* _EJERCICIO_: Retoma, por favor, el texto sobre las ordenaciones sacerdotales en Madrid y continúalo a partir de su última frase.

* _TEXTO MOSTRADO_:

__________________________________________________

Dios sigue llamando... pero hay que estar más atento
En torno a la fiesta de san Juan de Ávila, patrono del clero español, la diócesis de Madrid celebra las ordenaciones presbiterales y las bodas de plata y oro sacerdotales
«Dios sigue llamando, pero si tengo los auriculares puestos, el móvil en la mano y además una pantalla delante, ¡cualquiera escucha!». Bernabé Rico sí lo hizo y este sábado, 8 de mayo, será ordenado presbítero en la catedral de la Almudena con otros once diáconos. El joven tiene claro que hoy «la gente necesita entender que la vida cristiana no es una cuestión cultural o de ideas, sino fundamentalmente una relación con una persona que está viva». El sacerdote está para «ayudar a suscitar ese encuentro» con Cristo. «Me veo muy llamado a vivir dando razón de mi fe», explica, y en esto tiene que ver su propia historia, la de un chico que creció en una familia cristiana no practicante y que estudió Políticas y Filosofía en la Complutense. «Estoy muy a gusto con gente no creyente», y además «mi ministerio es secular», lo que significa que «estoy en medio del mundo».
La etapa de pastoral, que está viviendo en la parroquia San Clemente Román de Villaverde, le está confirmando en la «maravilla» de la vocación sacerdotal: «Dios llama, escoge dentro del pueblo de Dios a una persona, a un varón, para servir a ese mismo pueblo», y por tanto «estamos llamados a estar con la gente». Rico reconoce que «lo que más me gustaría es ser el sacerdote que Dios quiere que sea, ahí estará la autenticidad de mi ministerio». A su vez, se fija en aquellos «sacerdotes que tengan bien claro que antes de ser pastores, son también ovejas, y por tanto, que no miren a las ovejas, a los hermanos, por encima del hombro, sino sabiendo que están a su servicio». Esto, que se contrapone con «cierta mentalidad clerical», está en la raíz misma del ministerio, empezando por la etimológica. «Ministro en griego es diácono, que significa siervo», explica.

__________________________________________________

* _MATERIAL PROPORCIONADO_:

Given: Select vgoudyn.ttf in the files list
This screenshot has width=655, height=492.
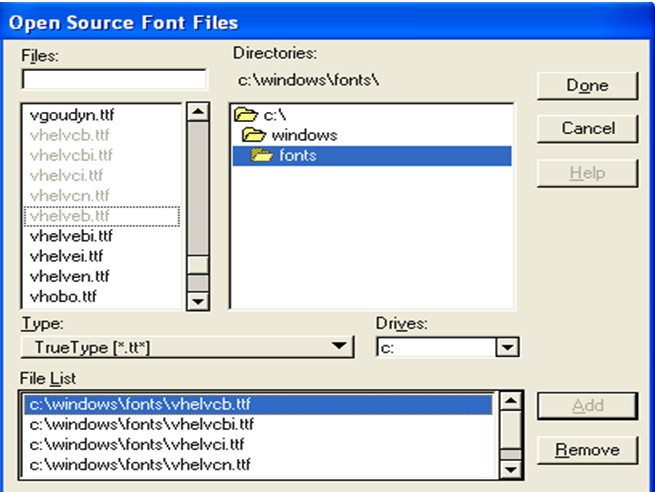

__________________________________________________

* _RESULTADO_:
Cuando sea mayor, este joven desea verse «como un sacerdote más ilusionado, apasionado y feliz que el día de mi ordenación, agradecido a Dios por la historia que habrá hecho conmigo y además como un muy buen amigo, un amigo íntimo del Señor».
«Sacerdote para los demás»
A mitad de camino se encuentra Roberto Rey, párroco de Santa Soledad Torres Acosta y San Pedro Poveda, en Las Tablas. Este 4 de mayo ha cumplido 25 años de sacerdote —se ordenaron diez—, y coincide con Rico en que «hoy hay más ruido, más dispersión, se le escucha menos con todas las tecnologías, internet, las series, el fútbol…». «Hacemos poco silencio, y cuando lo hacemos es para encontrarnos con nosotros mismos y no con Otro, que es el que nos ayuda a dar sentido a nuestra vida».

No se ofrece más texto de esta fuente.